━━━ Petikan Teks ━━━

Berdasarkan Undang-Undang (UU) Nomor 11 Tahun 2016 tentang Pengampunan Pajak, pemerintah mengatur tiga lapisan tarif tebusan berdasarkan periode pelaksanaan amnesti pajak jilid pertama. Pada periode I yang berlangsung 1 Juli 2016 - 30 September 2016, tarif tebusan dipatok 2% untuk repatriasi atau deklarasi dalam negeri dan 4% untuk deklarasi luar negeri.

Pada periode 2 1 Oktober 2016 - 31 Desember 2016, tarif tebusan dipatok 3% untuk repatriasi atau deklarasi dalam negeri dan 6% untuk deklarasi luar negeri. Sementara pada periode 3 yang dilaksanakan pada 1 Januari 2017 - 31 Maret 2017, tarif tebusan diparok 5% untuk repatriasi atau deklarasi dalam negeri dan 10% untuk deklarasi luar negeri.

Selain tarif yang tinggi, program peningkatan kepatuhan sukarela akan menghapus hukuman pidana untuk wajib pajak. Ia pun menegaskan bahwa program tersebut berbeda dengan tax amnesty yang dilaksanakan pada 2016.

Yustinus memastikan hanya wajib pajak yang patuh dan jujur yang bisa mengikuti program peningkatan kepatuhan sukarela. "Jadi bukan jilid-jilidan lagi, tapi upaya menindaklanjuti apa yang dulu belum tuntas supaya dituntaskan dalam program ini," katanya.

Berdasarkan draf RUU KUP yang diperoleh Katadata.co.id, tarif yang akan dikenakan dalam tax amnesty jilid II akan lebih besar dibandingkan yang pertama, yakni mencapai 12,5% hingga 30%. Pengampunan pajak akan dibagi kedalam dua golongan. Pertama, pengakuan harta yang diperoleh wajib pajak sejak 1 Januari 1985 hingga 31 Desember 2015 yang kurang atau belum diungkapkan saat tax amnesty jilid pertama.

Kedua, pengakuan harta yang diperoleh sejak 1 Januari 2016 hingga 31 Desember 2019 yang kurang atau belum diungkapkan dalam surat pemberitahuan pajak tahunan.

"Wajib pajak dapat mengungkapkan harta bersih yang belum atau kurang diungkapkan dalam surat pernyataan sepanjang Direktur Jenderal Pajak belum menemukan data dan/atau informasi mengenai harta dimaksud," demikian tertulis dalam Pasal 37 B ayat 1 Draf RUU KUP.

━━━

▶ **Tentang Tugas Ini**
Tuliskan ulang tanpa perubahan bagian teks tentang pengampunan pajak di atas, mulai dari "Selain tarif yang" sampai dengan "amnesty jilid pertama.".

━━━ Informasi yang Diberikan ━━━

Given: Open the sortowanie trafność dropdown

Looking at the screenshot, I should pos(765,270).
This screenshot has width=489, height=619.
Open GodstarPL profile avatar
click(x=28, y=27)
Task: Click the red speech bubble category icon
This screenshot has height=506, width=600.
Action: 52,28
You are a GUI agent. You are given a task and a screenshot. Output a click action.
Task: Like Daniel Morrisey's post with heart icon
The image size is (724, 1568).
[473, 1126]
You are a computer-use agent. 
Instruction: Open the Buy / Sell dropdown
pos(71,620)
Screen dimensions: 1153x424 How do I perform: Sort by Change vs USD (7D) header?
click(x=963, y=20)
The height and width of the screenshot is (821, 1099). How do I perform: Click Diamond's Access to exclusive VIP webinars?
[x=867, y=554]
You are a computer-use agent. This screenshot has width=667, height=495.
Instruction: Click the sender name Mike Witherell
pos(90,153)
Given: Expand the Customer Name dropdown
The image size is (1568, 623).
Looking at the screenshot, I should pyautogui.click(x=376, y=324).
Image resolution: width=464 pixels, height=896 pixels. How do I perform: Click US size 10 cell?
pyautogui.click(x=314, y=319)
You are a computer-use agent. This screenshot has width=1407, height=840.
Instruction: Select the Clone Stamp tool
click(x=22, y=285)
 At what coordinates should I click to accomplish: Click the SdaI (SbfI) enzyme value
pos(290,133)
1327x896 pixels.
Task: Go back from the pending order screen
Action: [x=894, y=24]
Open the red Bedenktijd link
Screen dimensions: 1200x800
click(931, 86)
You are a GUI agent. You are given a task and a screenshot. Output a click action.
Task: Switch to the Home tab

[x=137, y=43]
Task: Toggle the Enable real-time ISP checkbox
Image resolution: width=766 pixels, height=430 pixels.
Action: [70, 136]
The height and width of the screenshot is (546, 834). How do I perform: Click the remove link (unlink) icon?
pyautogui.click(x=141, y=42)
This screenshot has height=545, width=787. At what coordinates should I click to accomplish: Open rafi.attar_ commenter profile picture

━━━

▶ **Hasil Latihan**
Selain tarif yang tinggi, program peningkatan kepatuhan sukarela akan menghapus hukuman pidana untuk wajib pajak. Ia pun menegaskan bahwa program tersebut berbeda dengan tax amnesty yang dilaksanakan pada 2016.

Yustinus memastikan hanya wajib pajak yang patuh dan jujur yang bisa mengikuti program peningkatan kepatuhan sukarela. "Jadi bukan jilid-jilidan lagi, tapi upaya menindaklanjuti apa yang dulu belum tuntas supaya dituntaskan dalam program ini," katanya.

Berdasarkan draf RUU KUP yang diperoleh Katadata.co.id, tarif yang akan dikenakan dalam tax amnesty jilid II akan lebih besar dibandingkan yang pertama, yakni mencapai 12,5% hingga 30%. Pengampunan pajak akan dibagi kedalam dua golongan. Pertama, pengakuan harta yang diperoleh wajib pajak sejak 1 Januari 1985 hingga 31 Desember 2015 yang kurang atau belum diungkapkan saat tax amnesty jilid pertama.